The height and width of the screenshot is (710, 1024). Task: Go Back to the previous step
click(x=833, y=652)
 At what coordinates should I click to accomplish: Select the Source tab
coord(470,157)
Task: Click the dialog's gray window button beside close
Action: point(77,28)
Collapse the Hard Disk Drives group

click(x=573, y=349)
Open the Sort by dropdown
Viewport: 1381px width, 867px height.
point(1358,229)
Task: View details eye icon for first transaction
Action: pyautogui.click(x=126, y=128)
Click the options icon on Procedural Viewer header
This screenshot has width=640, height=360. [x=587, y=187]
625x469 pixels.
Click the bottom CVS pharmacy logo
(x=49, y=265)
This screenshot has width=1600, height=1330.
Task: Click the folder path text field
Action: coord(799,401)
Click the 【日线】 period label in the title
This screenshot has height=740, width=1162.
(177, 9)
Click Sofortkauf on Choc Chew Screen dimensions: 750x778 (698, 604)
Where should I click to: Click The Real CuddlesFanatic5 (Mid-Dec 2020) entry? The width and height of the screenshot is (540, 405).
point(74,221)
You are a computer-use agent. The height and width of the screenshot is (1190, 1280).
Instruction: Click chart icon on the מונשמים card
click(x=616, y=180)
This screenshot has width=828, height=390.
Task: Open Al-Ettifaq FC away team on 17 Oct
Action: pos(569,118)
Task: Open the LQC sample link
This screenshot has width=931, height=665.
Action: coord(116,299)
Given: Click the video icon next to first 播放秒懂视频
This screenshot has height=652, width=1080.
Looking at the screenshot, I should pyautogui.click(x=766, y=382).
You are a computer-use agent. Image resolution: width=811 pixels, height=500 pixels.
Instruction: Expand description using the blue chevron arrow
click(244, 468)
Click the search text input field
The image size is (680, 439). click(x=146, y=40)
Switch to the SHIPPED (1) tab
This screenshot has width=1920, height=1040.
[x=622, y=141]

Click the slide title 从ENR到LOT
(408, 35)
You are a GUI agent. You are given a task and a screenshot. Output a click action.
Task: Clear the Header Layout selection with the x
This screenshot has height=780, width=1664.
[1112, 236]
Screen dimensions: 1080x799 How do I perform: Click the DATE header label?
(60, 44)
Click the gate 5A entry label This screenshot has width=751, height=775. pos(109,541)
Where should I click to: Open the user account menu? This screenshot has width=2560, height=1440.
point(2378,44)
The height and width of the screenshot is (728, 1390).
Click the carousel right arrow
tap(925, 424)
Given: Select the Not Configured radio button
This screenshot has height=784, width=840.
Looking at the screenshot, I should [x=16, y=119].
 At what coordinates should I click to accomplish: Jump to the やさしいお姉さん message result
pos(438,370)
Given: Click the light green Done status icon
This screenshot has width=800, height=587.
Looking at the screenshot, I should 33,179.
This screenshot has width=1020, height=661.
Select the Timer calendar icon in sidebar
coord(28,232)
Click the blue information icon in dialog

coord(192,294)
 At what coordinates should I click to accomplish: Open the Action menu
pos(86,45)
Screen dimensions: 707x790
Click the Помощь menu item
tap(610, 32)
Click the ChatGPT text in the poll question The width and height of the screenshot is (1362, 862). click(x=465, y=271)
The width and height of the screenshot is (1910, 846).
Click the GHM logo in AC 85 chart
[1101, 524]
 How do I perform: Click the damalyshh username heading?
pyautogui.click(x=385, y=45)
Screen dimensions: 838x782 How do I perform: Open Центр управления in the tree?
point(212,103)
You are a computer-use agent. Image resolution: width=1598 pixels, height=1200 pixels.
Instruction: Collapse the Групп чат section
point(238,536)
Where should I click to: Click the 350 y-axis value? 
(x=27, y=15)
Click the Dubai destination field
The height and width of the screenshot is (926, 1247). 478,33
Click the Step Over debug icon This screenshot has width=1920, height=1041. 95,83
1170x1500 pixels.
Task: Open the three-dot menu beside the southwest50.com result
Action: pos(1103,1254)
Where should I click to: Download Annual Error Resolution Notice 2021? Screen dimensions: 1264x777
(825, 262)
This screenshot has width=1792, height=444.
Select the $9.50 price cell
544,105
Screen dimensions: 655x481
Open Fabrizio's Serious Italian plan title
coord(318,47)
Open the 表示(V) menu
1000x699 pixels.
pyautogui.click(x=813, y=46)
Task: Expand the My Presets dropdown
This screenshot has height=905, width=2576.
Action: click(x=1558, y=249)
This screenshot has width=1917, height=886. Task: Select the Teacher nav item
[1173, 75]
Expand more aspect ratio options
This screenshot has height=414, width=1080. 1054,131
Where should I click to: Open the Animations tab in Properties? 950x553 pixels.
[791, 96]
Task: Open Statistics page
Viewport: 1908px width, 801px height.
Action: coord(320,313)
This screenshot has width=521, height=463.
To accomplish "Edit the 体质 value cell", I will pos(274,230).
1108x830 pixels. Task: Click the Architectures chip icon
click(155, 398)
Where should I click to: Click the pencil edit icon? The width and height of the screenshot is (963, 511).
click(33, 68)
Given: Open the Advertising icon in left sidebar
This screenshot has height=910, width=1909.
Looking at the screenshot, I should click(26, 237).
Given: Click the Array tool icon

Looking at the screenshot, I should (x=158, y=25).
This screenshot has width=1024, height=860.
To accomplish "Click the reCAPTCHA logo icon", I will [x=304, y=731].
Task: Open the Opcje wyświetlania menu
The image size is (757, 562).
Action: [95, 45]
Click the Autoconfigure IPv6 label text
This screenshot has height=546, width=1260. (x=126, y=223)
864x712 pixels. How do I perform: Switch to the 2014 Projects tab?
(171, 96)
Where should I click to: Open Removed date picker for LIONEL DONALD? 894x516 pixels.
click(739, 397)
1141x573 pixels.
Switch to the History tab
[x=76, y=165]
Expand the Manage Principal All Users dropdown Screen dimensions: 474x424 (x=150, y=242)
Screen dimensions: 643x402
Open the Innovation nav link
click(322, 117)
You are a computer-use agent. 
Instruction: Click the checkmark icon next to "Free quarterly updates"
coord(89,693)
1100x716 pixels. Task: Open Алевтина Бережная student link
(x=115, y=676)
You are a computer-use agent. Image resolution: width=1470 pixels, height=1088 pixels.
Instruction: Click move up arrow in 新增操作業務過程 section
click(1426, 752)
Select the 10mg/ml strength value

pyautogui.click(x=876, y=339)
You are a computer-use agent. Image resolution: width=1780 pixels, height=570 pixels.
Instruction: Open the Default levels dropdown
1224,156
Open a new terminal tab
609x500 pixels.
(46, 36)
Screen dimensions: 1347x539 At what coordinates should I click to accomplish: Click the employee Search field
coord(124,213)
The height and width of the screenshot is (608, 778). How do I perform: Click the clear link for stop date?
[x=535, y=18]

+ + + + + + +

* [Goal of the exercise]: Since only lines holding the word "agent" matter, count them in the data above and report the number alone.

* [Solution]: 7